[What is being asked]:
Locate every line below that contains the word "dimensions" and copy each one. Case counts.

◆ ◆ ◆ ◆ ◆

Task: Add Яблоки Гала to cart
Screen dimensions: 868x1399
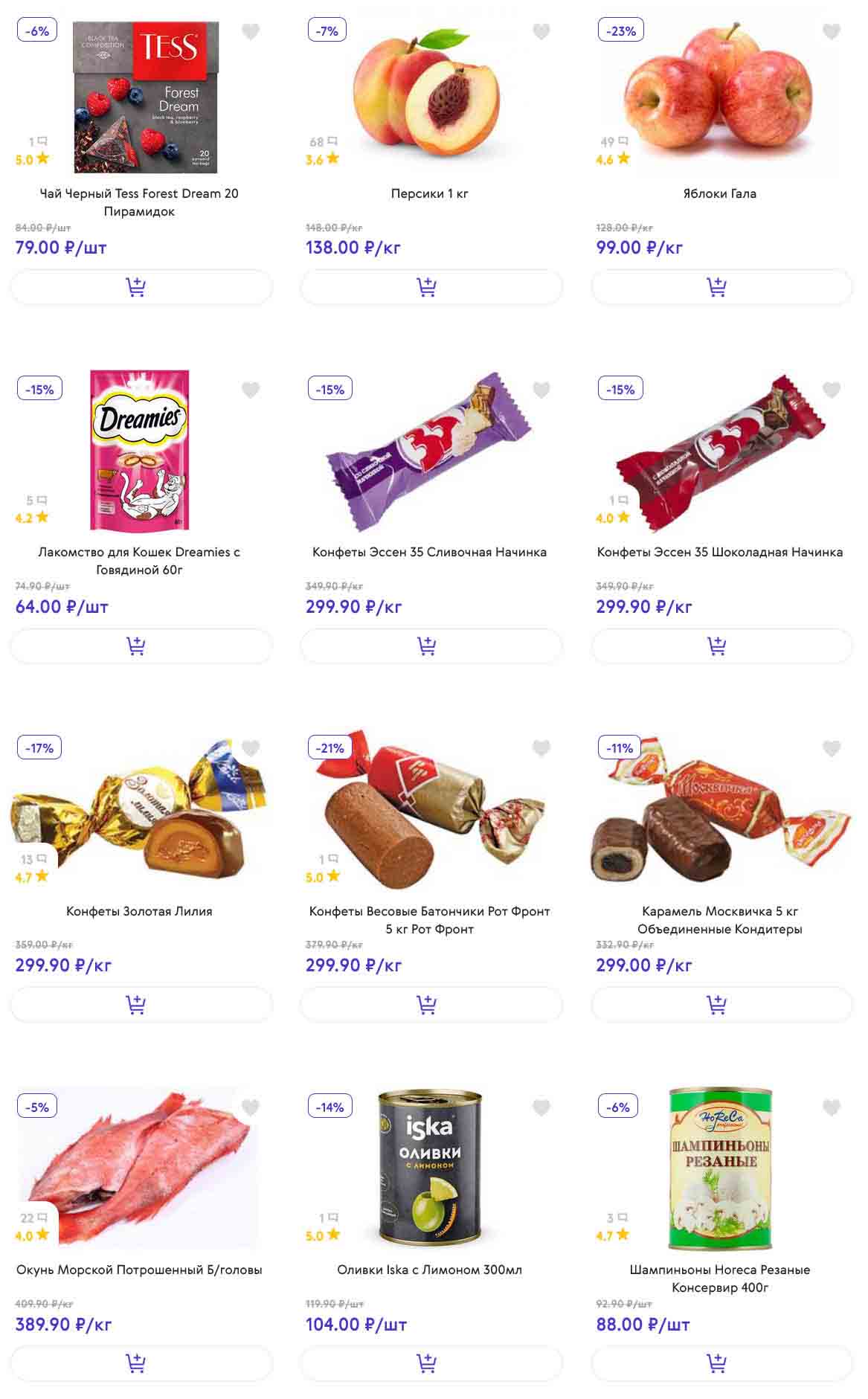Action: 721,287
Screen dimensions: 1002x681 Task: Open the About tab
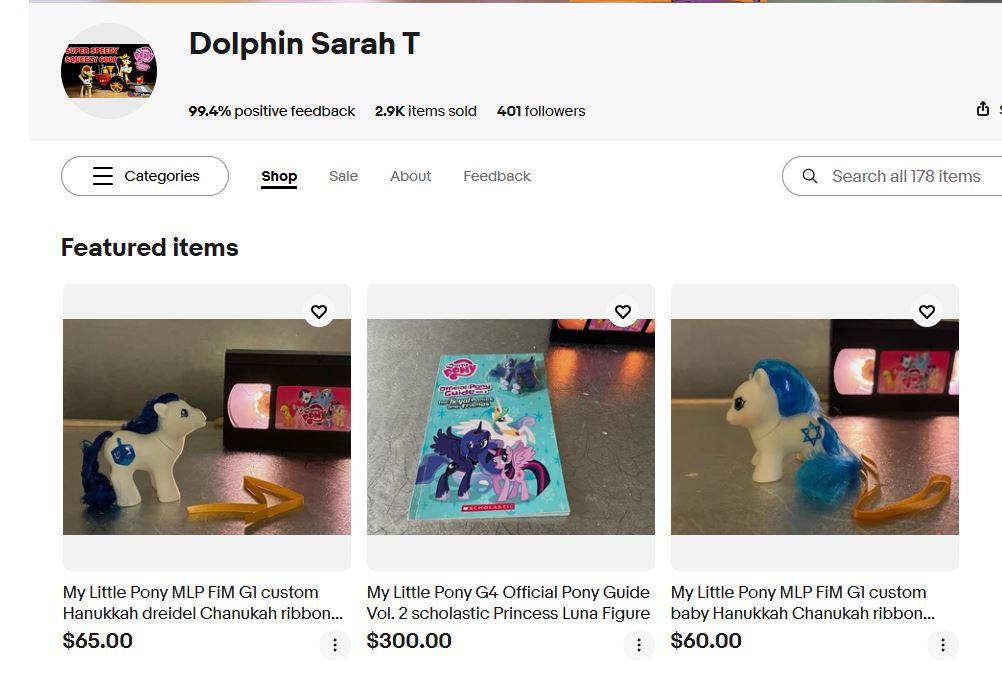click(411, 176)
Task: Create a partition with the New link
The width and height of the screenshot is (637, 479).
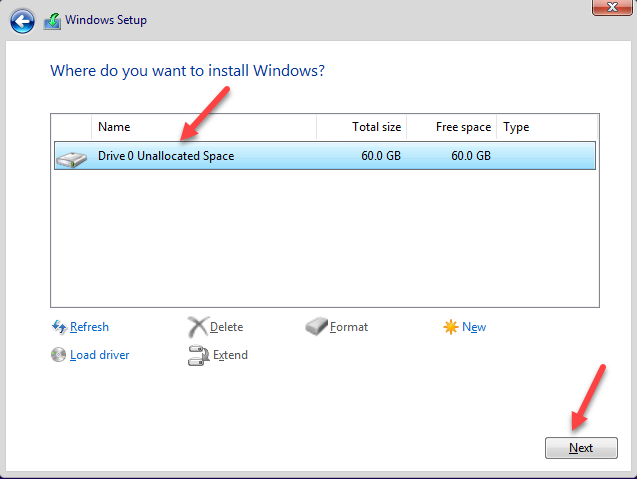Action: (474, 327)
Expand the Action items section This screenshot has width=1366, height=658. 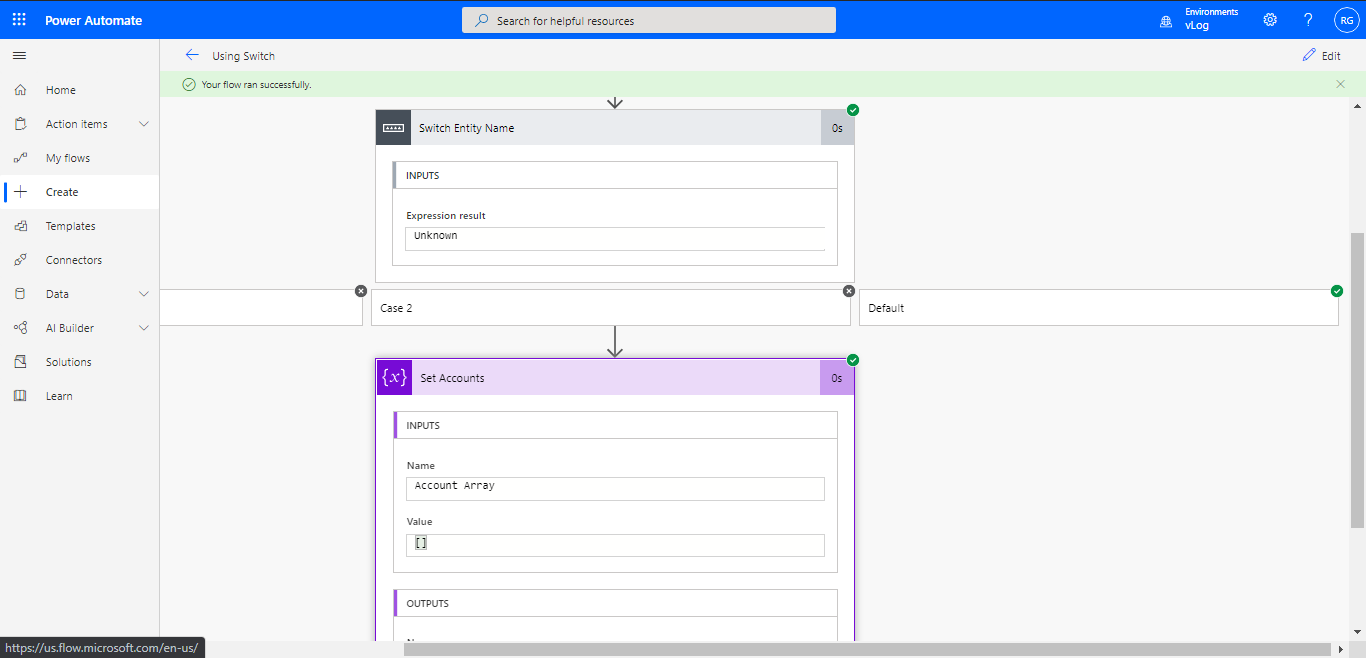click(143, 123)
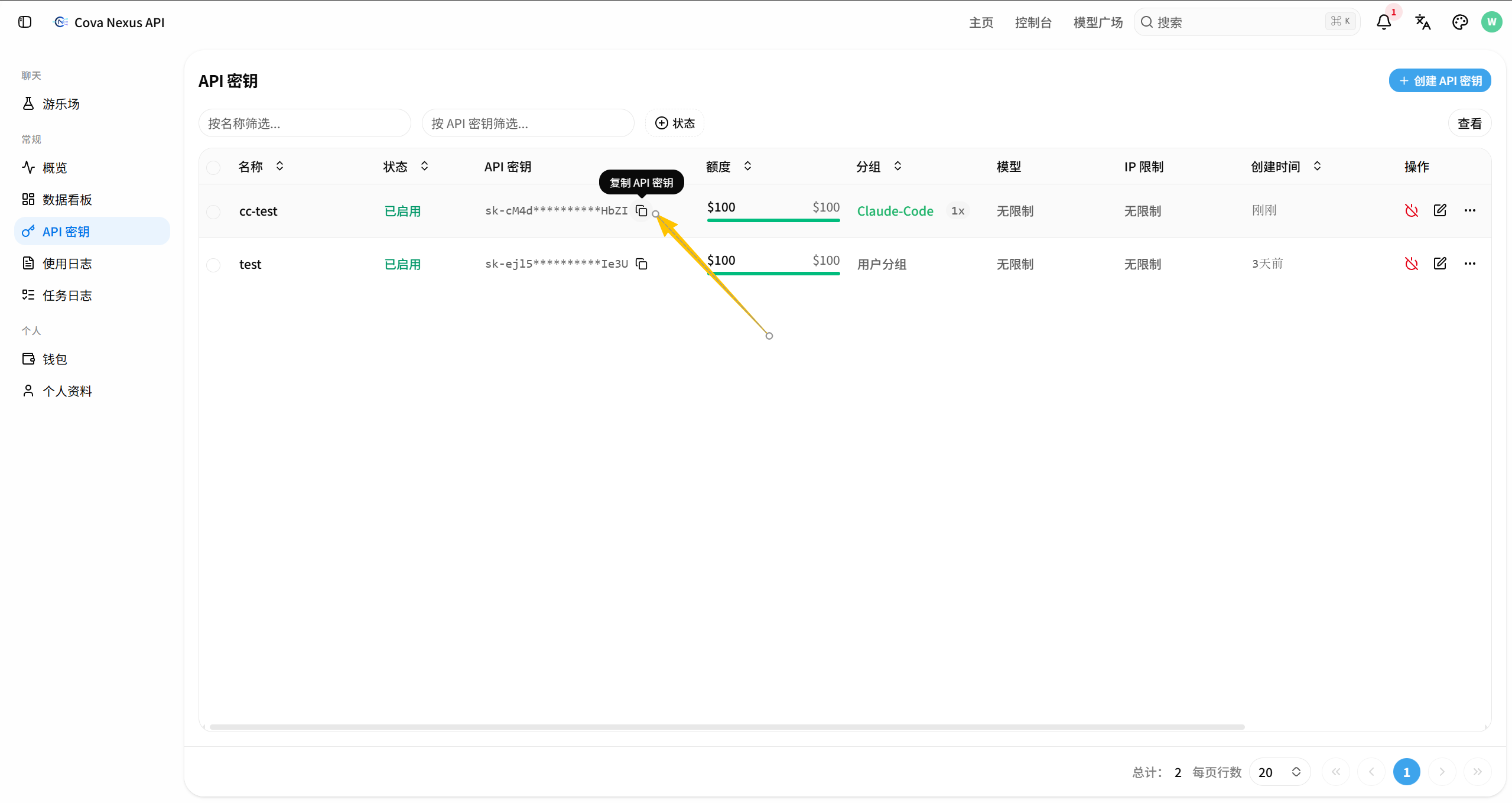The height and width of the screenshot is (803, 1512).
Task: Open the language switcher icon
Action: coord(1423,22)
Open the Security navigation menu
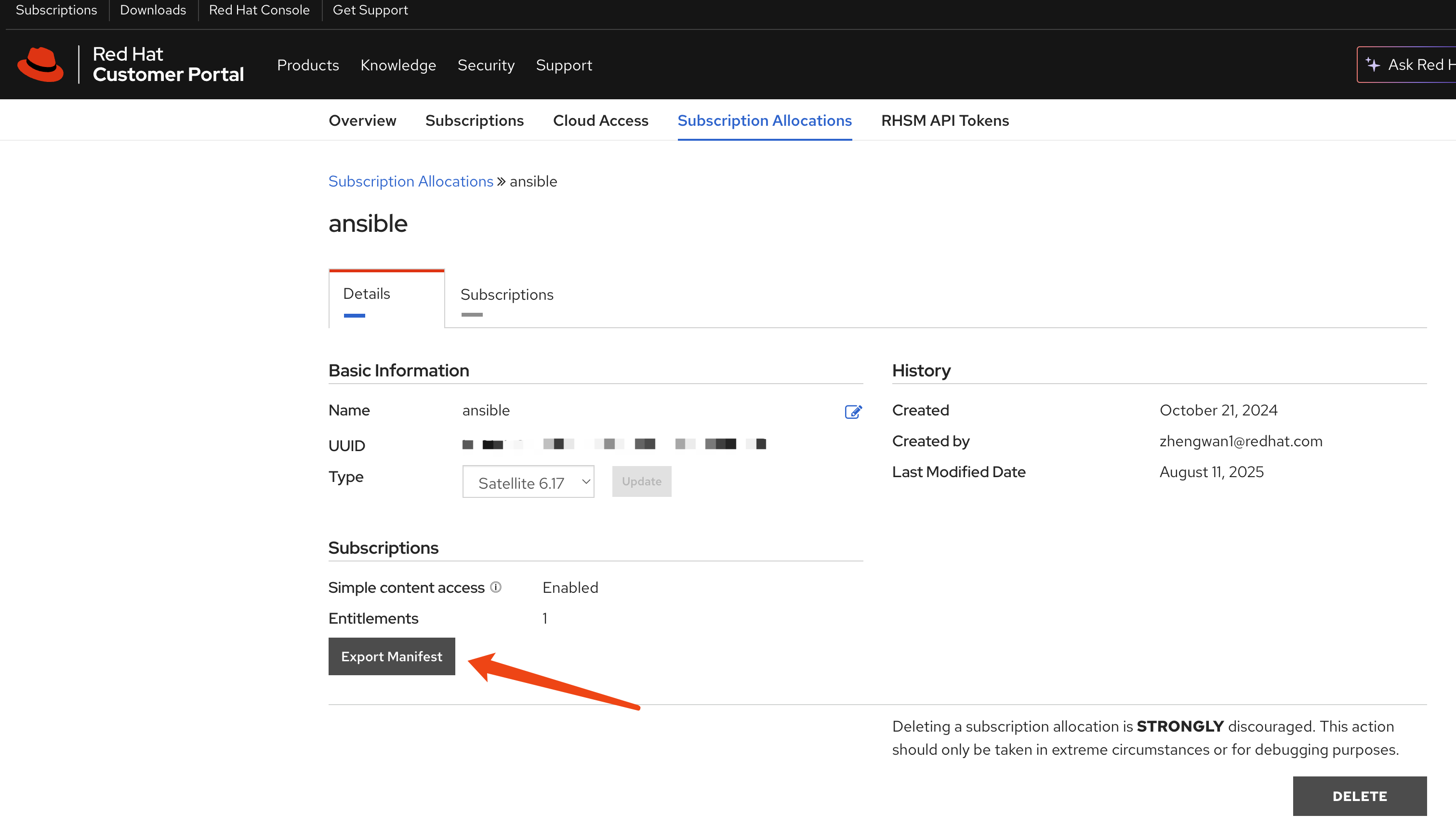This screenshot has height=828, width=1456. coord(485,66)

◆ ◆ ◆ ◆ ◆

[Solution to this problem]:
Screen dimensions: 868x1399
Screen dimensions: 1002x681 Task: Open the About tab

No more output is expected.